Hillyer explains that recording covers is a very small part of what they do in Mood Media but they do so to “refresh” songs they have already obtained the rights to. “The difference, I suppose, with original artist music is they don’t make ’80s music anymore. That is it. In that decade, they only made X number of ’80s hits,” explains Hillyer. “Whereas what we can do is, we can look at it and go ‘okay, we need a refresh on ’90s or ’00s’ or whatever it may be and we can then go in, re-record all those versions as required and then start playing those out.”

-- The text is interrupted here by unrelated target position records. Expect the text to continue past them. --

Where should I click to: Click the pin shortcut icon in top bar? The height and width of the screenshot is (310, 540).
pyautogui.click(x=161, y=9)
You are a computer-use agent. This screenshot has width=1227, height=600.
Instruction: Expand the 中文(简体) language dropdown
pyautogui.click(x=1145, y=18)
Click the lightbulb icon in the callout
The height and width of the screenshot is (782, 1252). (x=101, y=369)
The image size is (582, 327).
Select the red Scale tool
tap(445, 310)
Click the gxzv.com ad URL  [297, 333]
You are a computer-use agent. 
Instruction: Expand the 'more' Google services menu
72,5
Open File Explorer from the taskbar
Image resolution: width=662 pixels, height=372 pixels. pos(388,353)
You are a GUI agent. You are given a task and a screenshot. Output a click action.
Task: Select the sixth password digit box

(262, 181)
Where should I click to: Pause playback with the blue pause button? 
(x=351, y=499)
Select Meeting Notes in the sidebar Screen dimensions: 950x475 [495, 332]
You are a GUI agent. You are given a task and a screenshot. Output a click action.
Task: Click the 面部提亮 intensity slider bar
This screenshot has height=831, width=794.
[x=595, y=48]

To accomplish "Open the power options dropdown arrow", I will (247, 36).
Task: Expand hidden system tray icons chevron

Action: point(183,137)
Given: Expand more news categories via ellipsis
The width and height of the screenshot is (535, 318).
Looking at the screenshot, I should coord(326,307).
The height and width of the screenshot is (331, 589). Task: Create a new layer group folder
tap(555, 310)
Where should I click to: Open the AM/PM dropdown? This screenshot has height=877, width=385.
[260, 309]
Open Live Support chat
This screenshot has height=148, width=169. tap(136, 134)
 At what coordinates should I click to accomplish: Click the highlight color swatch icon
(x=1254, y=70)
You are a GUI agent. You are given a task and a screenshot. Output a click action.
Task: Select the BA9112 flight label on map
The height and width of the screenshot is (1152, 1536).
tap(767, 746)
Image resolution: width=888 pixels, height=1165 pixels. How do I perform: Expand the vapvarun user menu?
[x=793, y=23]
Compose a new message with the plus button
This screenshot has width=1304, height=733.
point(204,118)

It's quite often that you take a really contemporary pop hit and turn it into a jazz piece
Working with various composers, singers and producers, they record these songs in their own in-house studios. “A lot of clients, when we speak to them, they quite often say ‘actually, we don’t want to play the original because everybody knows it and it’s a little bit tired. Can you do something different with it?” he says. “In that case, it’s quite often that you take a really contemporary pop hit and turn it into a jazz piece or a singer-songwriter or acoustic piece.”
All businesses – from pubs to clubs, barbers to bookies, supermarkets to football stadiums – are required by law to pay a licence fee if they play music. In Ireland, this annual licence, the Dual Music Licence, is obtained from the Irish Music Rights Organisation (IMRO), the official body that ensures music creators are paid fairly for use of their work. Whether their songs are performed live, broadcast on radio, TV, streamed online or played in a shoe shop, artists should earn royalties.
However, in an effort to reduce song clearance fees with record labels, some in-store music suppliers include cover versions of well-known songs as part of their packages but, even at that, the business buying those playlists still needs to pay the licence fee. “IMRO controls the musical work copyright of songs – ie the actual music of a song – and in this regard, IMRO represents the authors and publishers of songs,” explains Keith Johnson, IMRO’s director of marketing. “This means that no matter who covers a song, the author of a song – regardless of who it is performed or recorded by – is entitled to music royalties when that song is performed in public.”
He adds: “We have encountered a number of situations in recent times where some retailers who have installed non-copyright music, or are using so called ‘sound alike’ tracks, have quickly returned to using copyright music due to requests from staff members and customers who prefer to hear chart hits and contemporary songs.”
In the dentist's waiting room, you expect to hear classical music to calm any pre-drilling jitters
Mood is everything when it comes to music, it always has been. But when you’ve to set the mood for people in a public space, the risks you take in private, like playing Nine Inch Nails on your headphones in the gym, don’t cut it. To maintain the right mood in public, you play it safe. So in the dentist’s waiting room, you expect to hear classical music to calm any pre-drilling jitters and in a trendy hairdressers, you’ll hear up-beat music that commands you to feel good about yourself, even if you’re not so sure about this new length. So how do you set the mood for people doing their weekly shop? Dodgy covers at a low cost aside, you try and make the music as unremarkable as possible.
“If you walk into an environment and it feels comfortable and it’s inviting, and you’re enjoying the experience, then absolutely we’ve done what we’ve intended to do. We’re very much a passive listening experience,” says Hillyer. “We’re all about making sure that your experience in site is as good as can it can possibly be around audio and music. So if you don’t really notice us, then we’ve done our job.”